### SUPPLIED TEXT
□ □ □ □

155 setting for circles

Setting up my plasma circle guide to do some radius cuts on 8″ mild steel. The radius gets set to 4 inches.

155 spittin sparks

I love watching sparks fly. Some people have a horsepower and torque addiction. For me it’s all about molten metal.

155 rough cur 8 inches

This is the top tray and support for the structure built from 8″ wide by 3/8″ thick mild steel. I wanted to give the tray come nice lines therefore curves are in order.

155 bending edges

The top tray support needs some sides in order to prevent stored hardware from getting away. The sides were bent from 2″ x .125″ flat bar.

155 clamped 4 welding

The flat bar sides were bent in two sections then clamped to the base and welded.

155 top tray

Here is the top tray support completed.

155 cut 2 length

With the top completed it was time to move onto the base. The stock was cut to size. The base was plasma cut out of 10 gauge and the perimeter is 2×4 steel tubing.

155 lower tray

Not a lot of fancy engineering going on here. The base is fairly basic. Just needed to be clamped in place and welded. The base measured 24″ x 60″.

155 caster spacing

I hate drilling for casters. It is boring and time consuming so I decided to make a jig to speed things up. I dialed in the caster bolt spacing into the milling machined DRO.

155 caster template

With the DRO programmed I drilled a template with my caster bolt spacing.

155 drilling 4 wheels

Now that I had a jig with perfect bolt hole spacing I was able to quickly drill all 4 corners of the base for fitting of the casters.

155 base done

Base complete. Nothing great to look at at but it’s functional.

155 clamping uprights

Time to connect the upper tray to the lower base. Lots of clamping and measuring before things got tack welded into place.

155 3D roughed

Here the upper and lower got final welded. Everything measured out square. The Germans would be proud of me.

155 test fit b4 continuing

Before going on I wanted to ensure the cradles would hang properly on the rack. Clearances worked out great.

155 pegs clear

The peg clearance wasn’t left to chance, I calculated it all out before welding on the hooks.

155 middle tray

Last tray to complete. I planned to put a middle tray in to allow for more storage. This one was built from 10 gauge and featured a similar design to the top tray.

155 middle tray test

Test fitting the middle tray before moving on. In this picture you can see the hooks I fabricated to allow for hanging of the engine cradles.

155 middle tray sides

Bending more sides for the middle tray.

155 midle sides tacked

Clamped and TIG welded.

155 fab complete

Completed support. All it needs now is some color.

155 underbelly red

I gave the option of sending out the rack for powder coating or I could just Tremclad it as a cheap option. They opted for Tremclad so although the finish prevents the final product from looking completely pro it was not in the budget. They requested red for visibility so the Fire Engine red got brushed on.

□ □ □ □

### ENTRIES PROVIDED
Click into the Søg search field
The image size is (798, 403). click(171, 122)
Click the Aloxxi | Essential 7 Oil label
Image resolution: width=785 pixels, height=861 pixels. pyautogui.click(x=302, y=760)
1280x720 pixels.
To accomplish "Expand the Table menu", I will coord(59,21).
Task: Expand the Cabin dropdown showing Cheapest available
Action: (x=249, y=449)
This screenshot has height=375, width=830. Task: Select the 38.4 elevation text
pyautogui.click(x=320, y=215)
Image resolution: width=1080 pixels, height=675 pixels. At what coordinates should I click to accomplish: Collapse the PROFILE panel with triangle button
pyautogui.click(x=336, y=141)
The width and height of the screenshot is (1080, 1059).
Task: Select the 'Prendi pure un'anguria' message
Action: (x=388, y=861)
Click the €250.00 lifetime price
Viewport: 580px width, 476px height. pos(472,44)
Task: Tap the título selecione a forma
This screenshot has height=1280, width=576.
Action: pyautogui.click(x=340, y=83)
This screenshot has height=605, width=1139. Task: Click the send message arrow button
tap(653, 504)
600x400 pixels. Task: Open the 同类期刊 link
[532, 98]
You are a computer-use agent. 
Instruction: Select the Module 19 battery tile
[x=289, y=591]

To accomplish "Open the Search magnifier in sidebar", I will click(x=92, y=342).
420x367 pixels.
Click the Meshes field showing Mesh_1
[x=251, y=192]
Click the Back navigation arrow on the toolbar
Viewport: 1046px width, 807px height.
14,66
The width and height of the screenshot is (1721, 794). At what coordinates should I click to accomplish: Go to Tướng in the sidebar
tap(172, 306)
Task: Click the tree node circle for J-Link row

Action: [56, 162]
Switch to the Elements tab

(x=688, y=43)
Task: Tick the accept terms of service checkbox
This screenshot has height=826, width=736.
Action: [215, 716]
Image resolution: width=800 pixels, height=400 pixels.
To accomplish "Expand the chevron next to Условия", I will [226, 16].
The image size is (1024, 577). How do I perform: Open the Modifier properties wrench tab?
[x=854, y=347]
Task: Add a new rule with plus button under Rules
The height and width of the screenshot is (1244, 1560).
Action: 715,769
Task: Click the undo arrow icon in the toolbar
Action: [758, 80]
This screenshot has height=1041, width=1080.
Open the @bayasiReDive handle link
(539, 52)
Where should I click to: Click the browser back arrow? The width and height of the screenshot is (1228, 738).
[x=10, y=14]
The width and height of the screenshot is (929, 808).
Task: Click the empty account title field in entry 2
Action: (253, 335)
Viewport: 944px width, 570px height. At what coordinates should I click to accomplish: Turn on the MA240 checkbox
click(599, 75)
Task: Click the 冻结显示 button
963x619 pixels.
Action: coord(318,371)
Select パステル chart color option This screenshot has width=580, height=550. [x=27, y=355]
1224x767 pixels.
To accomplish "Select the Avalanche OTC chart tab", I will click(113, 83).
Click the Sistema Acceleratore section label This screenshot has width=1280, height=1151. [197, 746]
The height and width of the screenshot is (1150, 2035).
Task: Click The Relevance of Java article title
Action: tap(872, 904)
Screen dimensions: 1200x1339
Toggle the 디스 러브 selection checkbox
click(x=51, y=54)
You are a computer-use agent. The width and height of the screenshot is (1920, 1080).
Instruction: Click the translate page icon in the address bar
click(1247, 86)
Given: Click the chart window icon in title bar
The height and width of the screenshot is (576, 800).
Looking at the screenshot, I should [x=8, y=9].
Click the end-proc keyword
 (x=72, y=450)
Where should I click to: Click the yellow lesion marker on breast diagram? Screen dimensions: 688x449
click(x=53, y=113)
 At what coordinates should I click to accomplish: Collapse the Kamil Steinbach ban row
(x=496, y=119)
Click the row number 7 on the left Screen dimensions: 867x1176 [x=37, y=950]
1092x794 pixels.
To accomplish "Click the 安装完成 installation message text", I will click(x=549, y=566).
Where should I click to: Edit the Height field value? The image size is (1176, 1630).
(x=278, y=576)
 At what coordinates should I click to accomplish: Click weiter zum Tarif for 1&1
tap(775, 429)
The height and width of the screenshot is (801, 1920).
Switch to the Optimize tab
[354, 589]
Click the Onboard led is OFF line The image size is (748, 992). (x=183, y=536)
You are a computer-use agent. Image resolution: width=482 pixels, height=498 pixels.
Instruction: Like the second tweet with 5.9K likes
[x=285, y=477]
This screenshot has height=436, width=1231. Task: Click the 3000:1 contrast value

□ □ □ □

### EXERCISES TO COMPLETE
1: According to the build log about the steel rack, what were the measurements of the base?
2: Extract each line of the records that contains the string "button". Case counts.

### SOLUTIONS IN ORDER
1: 24″ x 60″

2:
Image resolution: width=1080 pixels, height=675 pixels. At what coordinates should I click to accomplish: Collapse the PROFILE panel with triangle button
This screenshot has height=605, width=1139. Task: Click the send message arrow button
Task: Add a new rule with plus button under Rules
Task: Click the 冻结显示 button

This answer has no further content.